── Selected passage

As life sciences organizations strive to generate high-quality evidence more efficiently, trial tokenization has emerged as a key strategy to enhance insights from clinical trials with real-world data (RWD) while maintaining patient privacy.
Tokenization enables the de-identification and privacy-preserving linkage of disparate sources of patient data. Sponsors are empowered to connect trial participants to external healthcare data sources—such as electronic health records (EHRs), claims data, pharmacy records, and lab results—without exposing personally identifiable information. In clinical research, this approach is unlocking more efficient ways to enhance long-term patient follow-up, confirm medical history, and drive novel research insights.
The volume of trials that Datavant is tokenizing has grown nearly 300% since 2022, reaching approximately 270 trials by the end of 2024.
Based on our work with top life sciences organizations, it’s clear that tokenization is shifting from an emerging concept to a foundational practice in clinical development — with some companies now making it a default for all new trials.
Figure 1: Total volume of trials Datavant has been contracted to tokenize, by year.
As interest in trial tokenization and RWD linkage continues to accelerate, Datavant analyzed trends across segments of the trials we’re tokenizing to uncover how life sciences organizations are adopting these practices today—and where the industry is headed next.

────

(Task item)
Write the next part of the passage on trial tokenization in clinical research, starting right after its last sentence.

── Record extracts

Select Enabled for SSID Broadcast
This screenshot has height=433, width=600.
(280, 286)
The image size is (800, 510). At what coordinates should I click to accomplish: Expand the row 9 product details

────
── Record extracts

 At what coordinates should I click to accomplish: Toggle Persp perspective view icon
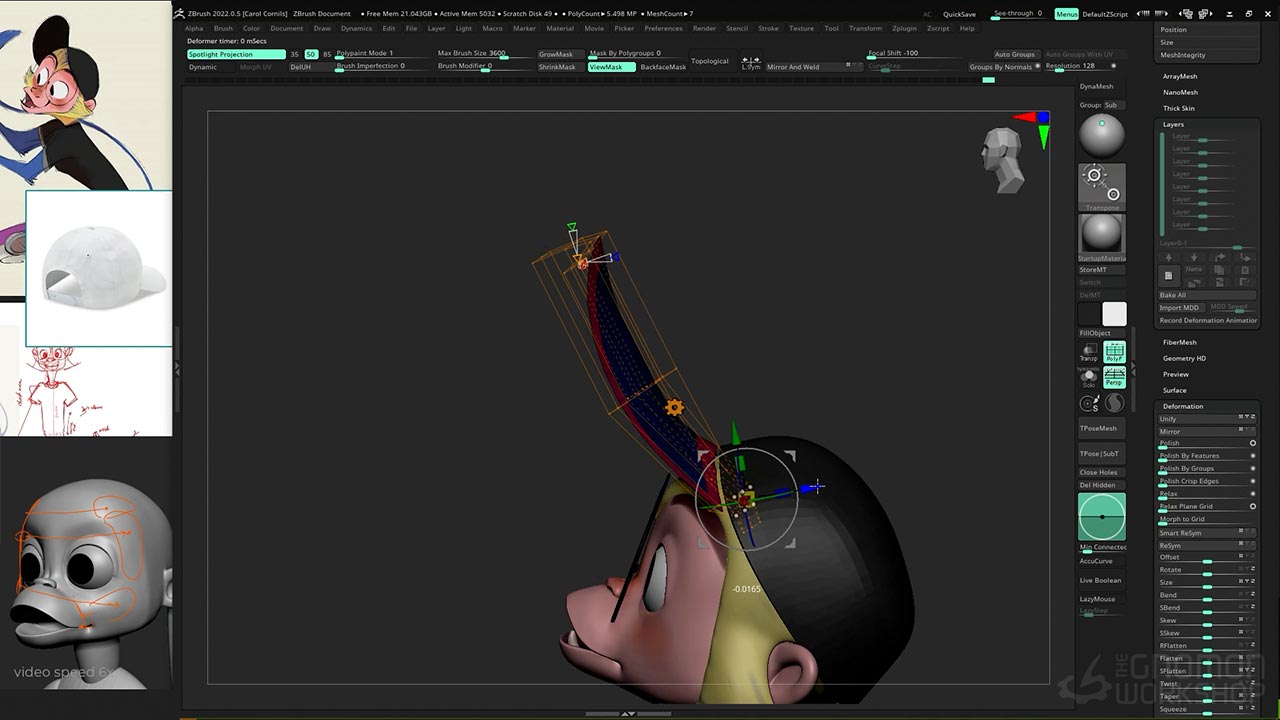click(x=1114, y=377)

────

(Your response)
Drawing on our proprietary data and real-world sponsor use cases, this blog post delivers a forward-looking view into the evolving role of tokenization in clinical development, including:
The key trends driving theadoption of trial tokenization,
The therapeutic areas at the forefront of tokenization,
How sponsors are maximizing the value of their tokenized data with linkage,
Best practices in trial tokenization, and
What’s next in tokenization.
The Rise of Trial Tokenization: Benefits & Industry Adoption
Tokenizing clinical trial data can transform it into a privacy-preserving, linkable dataset, providing the opportunity to develop richer datasets, perhaps even surpassing the original trial data in value.
Once generated, tokens from clinical trial cohorts can be used to link clinical trial data to additional patient records and third-party datasets like medical claims, genomics, and retail pharmacy data –providing sponsors with valuable insights into patient journeys, treatment outcomes, long-term health impacts, and future research applications.
What’s spurring the acceleration of trial tokenization and RWD linkage?
Tokenization and RWD linkage unlock critical insights for sponsors and partners throughout the clinical research lifecycle.
From molecule to medicine, life sciences organizations are accelerating adoption of tokenization to:
Enhance evidence generation – By linking trial data with RWD from the outset, sponsors can validate medical history, assess long-term treatment effectiveness, and better understand disease progression and treatment journeys. Sponsors that implement tokenization at trial kickoff are empowered to use their trial tokens immediately, initiating early data partner exploration for accelerated downstream linkage and confirming medical history information such as vaccination events and medications.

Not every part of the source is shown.